Una camioneta que viene a toda velocidad desde Tlalixtac se pasa el alto e impacta contra el taxi, que da un giro de 180 grados y queda completamente volcado en medio de la carretera.
Carlos abre los ojos y mira alrededor. Huele a balatas quemadas y a sangre. Los cristales están por todos lados. Esta recostado en el techo del vehículo. Quita los pedazos de parabrisas que aún quedan y se arrastra hacia afuera. Se forma una multitud alrededor del taxi. Un hombre recuesta a Carlos y le dice cosas que él no puede entender. Lo único que escucha es un zumbido. Todo se mueve en cámara lenta. Apoya sus manos ensangrentadas en los cristales del pavimento y se levanta.
La gente lo mira y dicen cosas, pero no puede oírlos. Unos segundos después, todos corren hacia el taxi y empiezan a sacar a los otros pasajeros. El niño tiene sangre en su uniforme de la escuela. Está llorando. Su madre no se mueve. La sacan como si fuera un bulto y la dejan tendida en medio de la carretera.
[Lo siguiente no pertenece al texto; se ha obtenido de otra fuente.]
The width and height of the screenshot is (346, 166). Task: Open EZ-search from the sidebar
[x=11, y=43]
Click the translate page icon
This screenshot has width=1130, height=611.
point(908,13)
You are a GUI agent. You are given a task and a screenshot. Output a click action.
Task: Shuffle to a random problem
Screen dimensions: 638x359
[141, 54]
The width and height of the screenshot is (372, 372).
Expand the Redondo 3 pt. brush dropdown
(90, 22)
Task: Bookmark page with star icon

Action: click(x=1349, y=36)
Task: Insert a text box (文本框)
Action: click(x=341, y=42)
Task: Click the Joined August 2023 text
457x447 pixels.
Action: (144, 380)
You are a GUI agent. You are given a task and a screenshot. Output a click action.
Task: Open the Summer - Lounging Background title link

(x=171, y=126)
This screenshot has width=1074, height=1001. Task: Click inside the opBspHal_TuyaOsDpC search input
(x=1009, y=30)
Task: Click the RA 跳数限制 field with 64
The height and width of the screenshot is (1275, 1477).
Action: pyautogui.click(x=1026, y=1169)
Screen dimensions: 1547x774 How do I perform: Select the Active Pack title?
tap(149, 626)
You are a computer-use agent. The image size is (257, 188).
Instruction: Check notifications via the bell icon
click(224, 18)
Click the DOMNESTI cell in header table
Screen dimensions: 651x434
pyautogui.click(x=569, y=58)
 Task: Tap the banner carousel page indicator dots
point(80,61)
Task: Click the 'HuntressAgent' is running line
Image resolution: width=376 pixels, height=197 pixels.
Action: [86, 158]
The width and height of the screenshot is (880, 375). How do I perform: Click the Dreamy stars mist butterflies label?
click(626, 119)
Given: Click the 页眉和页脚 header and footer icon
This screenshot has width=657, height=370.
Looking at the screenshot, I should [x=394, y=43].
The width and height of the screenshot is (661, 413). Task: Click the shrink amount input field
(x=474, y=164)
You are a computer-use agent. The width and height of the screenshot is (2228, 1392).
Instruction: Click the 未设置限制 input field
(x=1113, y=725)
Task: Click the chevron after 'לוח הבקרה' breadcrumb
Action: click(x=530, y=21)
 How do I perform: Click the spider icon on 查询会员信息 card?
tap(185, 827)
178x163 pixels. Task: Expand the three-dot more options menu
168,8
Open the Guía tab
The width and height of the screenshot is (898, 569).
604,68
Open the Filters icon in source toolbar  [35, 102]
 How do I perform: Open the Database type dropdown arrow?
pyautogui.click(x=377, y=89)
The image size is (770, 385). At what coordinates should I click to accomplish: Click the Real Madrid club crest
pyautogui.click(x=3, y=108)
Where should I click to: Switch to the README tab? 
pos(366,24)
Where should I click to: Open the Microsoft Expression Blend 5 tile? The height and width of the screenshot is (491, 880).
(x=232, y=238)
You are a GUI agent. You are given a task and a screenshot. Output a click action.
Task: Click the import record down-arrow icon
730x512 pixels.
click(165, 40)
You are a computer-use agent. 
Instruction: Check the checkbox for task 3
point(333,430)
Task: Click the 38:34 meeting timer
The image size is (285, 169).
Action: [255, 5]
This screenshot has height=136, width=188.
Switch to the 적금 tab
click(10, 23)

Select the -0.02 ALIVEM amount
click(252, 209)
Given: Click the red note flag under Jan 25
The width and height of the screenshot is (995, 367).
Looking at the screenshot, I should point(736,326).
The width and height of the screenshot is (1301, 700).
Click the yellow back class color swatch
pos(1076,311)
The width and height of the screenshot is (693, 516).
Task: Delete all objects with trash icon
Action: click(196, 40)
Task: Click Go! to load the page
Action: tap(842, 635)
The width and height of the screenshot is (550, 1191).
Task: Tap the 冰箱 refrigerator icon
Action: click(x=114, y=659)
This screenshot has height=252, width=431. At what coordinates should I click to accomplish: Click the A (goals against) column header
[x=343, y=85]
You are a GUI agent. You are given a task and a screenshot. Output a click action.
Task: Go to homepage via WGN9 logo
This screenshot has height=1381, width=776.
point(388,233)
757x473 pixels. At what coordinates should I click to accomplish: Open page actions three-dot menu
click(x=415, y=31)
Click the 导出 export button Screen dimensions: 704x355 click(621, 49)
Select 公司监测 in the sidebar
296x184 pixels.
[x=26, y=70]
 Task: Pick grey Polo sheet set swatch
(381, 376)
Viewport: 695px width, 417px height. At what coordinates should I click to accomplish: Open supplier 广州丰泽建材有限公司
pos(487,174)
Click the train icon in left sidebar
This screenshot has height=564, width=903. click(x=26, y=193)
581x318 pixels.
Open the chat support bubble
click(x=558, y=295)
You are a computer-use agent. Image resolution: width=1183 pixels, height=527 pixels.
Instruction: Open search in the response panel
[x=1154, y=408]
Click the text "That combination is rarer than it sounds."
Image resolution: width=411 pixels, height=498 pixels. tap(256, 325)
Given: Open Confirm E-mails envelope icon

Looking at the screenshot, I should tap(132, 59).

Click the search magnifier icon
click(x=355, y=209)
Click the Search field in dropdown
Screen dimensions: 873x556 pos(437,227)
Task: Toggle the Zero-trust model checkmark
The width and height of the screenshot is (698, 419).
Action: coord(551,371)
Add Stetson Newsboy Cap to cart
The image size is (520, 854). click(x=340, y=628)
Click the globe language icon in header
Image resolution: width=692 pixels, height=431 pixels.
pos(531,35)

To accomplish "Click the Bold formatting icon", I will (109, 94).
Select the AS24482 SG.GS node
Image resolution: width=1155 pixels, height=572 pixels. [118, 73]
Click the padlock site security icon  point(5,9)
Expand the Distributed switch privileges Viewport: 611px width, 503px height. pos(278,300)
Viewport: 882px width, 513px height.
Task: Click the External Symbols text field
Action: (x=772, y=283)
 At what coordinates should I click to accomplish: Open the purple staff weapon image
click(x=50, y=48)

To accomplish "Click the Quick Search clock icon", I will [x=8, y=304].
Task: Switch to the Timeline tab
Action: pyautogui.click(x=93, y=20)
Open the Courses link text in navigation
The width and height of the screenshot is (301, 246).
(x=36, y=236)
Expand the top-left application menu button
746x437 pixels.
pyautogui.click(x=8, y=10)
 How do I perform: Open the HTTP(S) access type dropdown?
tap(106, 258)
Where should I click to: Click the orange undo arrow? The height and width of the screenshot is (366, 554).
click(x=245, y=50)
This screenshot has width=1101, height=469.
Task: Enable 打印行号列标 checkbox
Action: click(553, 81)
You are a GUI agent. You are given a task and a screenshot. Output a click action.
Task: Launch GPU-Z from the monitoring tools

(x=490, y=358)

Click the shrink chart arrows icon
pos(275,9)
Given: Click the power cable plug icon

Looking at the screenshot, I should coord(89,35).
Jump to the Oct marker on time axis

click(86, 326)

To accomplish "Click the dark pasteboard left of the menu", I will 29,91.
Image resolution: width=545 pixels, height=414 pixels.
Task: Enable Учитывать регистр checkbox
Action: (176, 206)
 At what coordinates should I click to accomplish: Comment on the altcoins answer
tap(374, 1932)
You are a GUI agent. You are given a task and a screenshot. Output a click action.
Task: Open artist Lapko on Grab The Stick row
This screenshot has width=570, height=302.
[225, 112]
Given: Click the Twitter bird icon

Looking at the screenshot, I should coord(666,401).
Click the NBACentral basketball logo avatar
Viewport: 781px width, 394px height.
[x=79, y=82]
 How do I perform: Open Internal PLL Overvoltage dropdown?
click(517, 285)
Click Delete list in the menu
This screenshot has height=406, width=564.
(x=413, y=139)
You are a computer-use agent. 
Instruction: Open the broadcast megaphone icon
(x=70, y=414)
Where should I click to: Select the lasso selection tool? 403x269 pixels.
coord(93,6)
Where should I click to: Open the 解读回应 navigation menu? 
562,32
Un hombre carga al niño en sus brazos. Le dice cosas para tranquilizarlo. Carlos camina hacia un poste en el camellón y se recuesta. No siente dolor pero parece como si alguien le hubiese vaciado una cubeta de agua en la cabeza. Saca el celular del bolsillo e intenta leer sus mensajes, pero no puede. Sólo ve letras que se mezclan y se repiten interminablemente, formando palabras que nadie debería pronunciar jamás. Siente ganas de bostezar y cuando lo hace escupe sangre. Está muy cansado. Cierra los ojos.
Cuando los abre está sentado en la terraza del videoclub. Tiene la leve sensación de que se le hace tarde para llegar a algún lugar, pero no puede recordar a donde.
Le da un sorbo a la taza de café, enciende un cigarro y se acomoda en la silla. Las hojas de los árboles del parque se agitan suavemente con una brisa misteriosa que llega desde el horizonte.